→ WHAT YOU HAVE TO DO:
Begin at the line containing "Instruction: Go to" in the data below and go on through the line containing "This screenshot has width=929, height=549.", repeating each line exactly; include both ends and no other line.

═══ DATASET

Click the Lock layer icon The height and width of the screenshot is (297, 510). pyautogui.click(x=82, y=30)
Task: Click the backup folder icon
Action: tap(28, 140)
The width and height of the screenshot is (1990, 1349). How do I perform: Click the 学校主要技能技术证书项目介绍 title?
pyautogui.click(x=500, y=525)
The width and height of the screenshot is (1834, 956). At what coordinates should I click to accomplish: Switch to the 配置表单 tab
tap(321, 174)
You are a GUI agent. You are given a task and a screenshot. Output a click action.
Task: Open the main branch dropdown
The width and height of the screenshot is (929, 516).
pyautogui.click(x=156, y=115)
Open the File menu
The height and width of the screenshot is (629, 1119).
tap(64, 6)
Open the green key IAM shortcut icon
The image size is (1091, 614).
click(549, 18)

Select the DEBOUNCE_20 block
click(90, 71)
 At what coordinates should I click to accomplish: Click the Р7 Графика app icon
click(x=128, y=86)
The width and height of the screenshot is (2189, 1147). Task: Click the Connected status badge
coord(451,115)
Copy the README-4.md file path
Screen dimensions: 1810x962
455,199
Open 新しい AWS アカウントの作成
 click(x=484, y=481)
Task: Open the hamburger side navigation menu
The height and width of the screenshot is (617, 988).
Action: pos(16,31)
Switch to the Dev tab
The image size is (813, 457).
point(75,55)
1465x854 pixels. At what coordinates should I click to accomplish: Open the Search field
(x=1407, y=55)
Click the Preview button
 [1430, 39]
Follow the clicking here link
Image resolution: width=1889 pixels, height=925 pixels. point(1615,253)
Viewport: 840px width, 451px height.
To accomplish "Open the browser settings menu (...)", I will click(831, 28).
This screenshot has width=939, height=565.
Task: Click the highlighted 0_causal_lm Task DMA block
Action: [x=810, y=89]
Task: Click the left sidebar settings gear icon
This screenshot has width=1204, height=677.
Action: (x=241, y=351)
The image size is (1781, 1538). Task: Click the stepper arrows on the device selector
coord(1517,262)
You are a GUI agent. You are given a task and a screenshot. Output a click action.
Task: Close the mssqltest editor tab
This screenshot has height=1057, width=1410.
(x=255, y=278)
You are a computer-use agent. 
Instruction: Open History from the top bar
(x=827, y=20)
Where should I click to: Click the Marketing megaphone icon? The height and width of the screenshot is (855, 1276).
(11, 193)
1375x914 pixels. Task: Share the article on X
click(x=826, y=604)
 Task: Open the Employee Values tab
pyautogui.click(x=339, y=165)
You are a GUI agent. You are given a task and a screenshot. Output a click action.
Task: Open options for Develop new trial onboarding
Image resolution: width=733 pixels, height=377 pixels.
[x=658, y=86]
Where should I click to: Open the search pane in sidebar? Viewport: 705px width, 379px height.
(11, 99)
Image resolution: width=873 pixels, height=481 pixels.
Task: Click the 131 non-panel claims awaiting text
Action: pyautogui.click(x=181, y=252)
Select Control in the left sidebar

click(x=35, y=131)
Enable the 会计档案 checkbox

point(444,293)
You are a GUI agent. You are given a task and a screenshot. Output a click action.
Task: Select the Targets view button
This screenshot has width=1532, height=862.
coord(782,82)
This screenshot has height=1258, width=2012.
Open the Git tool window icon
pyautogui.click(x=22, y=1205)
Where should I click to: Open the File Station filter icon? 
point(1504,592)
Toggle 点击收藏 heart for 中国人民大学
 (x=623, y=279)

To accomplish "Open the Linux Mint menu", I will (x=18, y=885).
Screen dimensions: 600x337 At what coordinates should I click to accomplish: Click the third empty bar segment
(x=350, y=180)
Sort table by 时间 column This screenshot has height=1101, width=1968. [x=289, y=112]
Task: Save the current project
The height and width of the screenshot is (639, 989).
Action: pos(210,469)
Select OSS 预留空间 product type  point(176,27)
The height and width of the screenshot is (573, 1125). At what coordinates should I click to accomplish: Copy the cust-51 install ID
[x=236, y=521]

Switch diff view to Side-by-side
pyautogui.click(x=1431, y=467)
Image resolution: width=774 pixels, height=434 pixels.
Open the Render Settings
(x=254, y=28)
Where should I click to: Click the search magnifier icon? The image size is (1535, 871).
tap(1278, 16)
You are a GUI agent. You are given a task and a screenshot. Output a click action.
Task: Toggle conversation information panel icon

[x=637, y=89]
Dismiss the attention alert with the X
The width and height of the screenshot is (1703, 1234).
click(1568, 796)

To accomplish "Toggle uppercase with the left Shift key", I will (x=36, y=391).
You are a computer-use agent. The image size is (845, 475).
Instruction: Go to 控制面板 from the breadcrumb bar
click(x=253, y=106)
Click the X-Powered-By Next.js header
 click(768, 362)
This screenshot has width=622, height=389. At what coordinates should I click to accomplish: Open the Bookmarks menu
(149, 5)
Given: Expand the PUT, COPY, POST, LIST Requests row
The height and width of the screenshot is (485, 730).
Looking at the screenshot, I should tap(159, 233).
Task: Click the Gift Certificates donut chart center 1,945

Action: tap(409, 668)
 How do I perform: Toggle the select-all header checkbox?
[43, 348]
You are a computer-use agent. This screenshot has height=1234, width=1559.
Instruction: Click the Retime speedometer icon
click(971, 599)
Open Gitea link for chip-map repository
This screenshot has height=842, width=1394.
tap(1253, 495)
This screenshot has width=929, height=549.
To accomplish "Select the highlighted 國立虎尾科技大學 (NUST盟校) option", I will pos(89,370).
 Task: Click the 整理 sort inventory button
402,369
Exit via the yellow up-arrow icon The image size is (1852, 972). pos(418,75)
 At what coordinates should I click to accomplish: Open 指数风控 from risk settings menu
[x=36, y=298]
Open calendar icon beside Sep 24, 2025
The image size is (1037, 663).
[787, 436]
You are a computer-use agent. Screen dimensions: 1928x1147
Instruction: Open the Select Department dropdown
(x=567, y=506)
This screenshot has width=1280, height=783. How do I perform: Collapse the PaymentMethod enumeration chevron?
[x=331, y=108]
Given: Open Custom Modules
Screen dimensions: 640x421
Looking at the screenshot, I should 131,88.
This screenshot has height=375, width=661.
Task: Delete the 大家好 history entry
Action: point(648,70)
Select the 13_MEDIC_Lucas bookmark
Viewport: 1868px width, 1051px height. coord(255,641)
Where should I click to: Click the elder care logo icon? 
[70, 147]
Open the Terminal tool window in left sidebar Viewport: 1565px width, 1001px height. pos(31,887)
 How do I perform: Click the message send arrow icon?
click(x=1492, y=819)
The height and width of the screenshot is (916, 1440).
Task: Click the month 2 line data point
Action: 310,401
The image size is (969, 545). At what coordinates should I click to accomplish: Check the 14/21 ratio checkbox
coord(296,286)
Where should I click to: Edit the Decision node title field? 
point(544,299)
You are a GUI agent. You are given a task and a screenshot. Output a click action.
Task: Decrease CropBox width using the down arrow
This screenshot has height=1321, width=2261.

══════

→ REPLY TO THE TASK:
Instruction: Go to 控制面板 from the breadcrumb bar
click(x=253, y=106)
Click the X-Powered-By Next.js header
 click(768, 362)
This screenshot has width=622, height=389. At what coordinates should I click to accomplish: Open the Bookmarks menu
(149, 5)
Given: Expand the PUT, COPY, POST, LIST Requests row
The height and width of the screenshot is (485, 730).
Looking at the screenshot, I should tap(159, 233).
Task: Click the Gift Certificates donut chart center 1,945

Action: tap(409, 668)
 How do I perform: Toggle the select-all header checkbox?
[43, 348]
You are a computer-use agent. This screenshot has height=1234, width=1559.
Instruction: Click the Retime speedometer icon
click(971, 599)
Open Gitea link for chip-map repository
This screenshot has height=842, width=1394.
tap(1253, 495)
This screenshot has width=929, height=549.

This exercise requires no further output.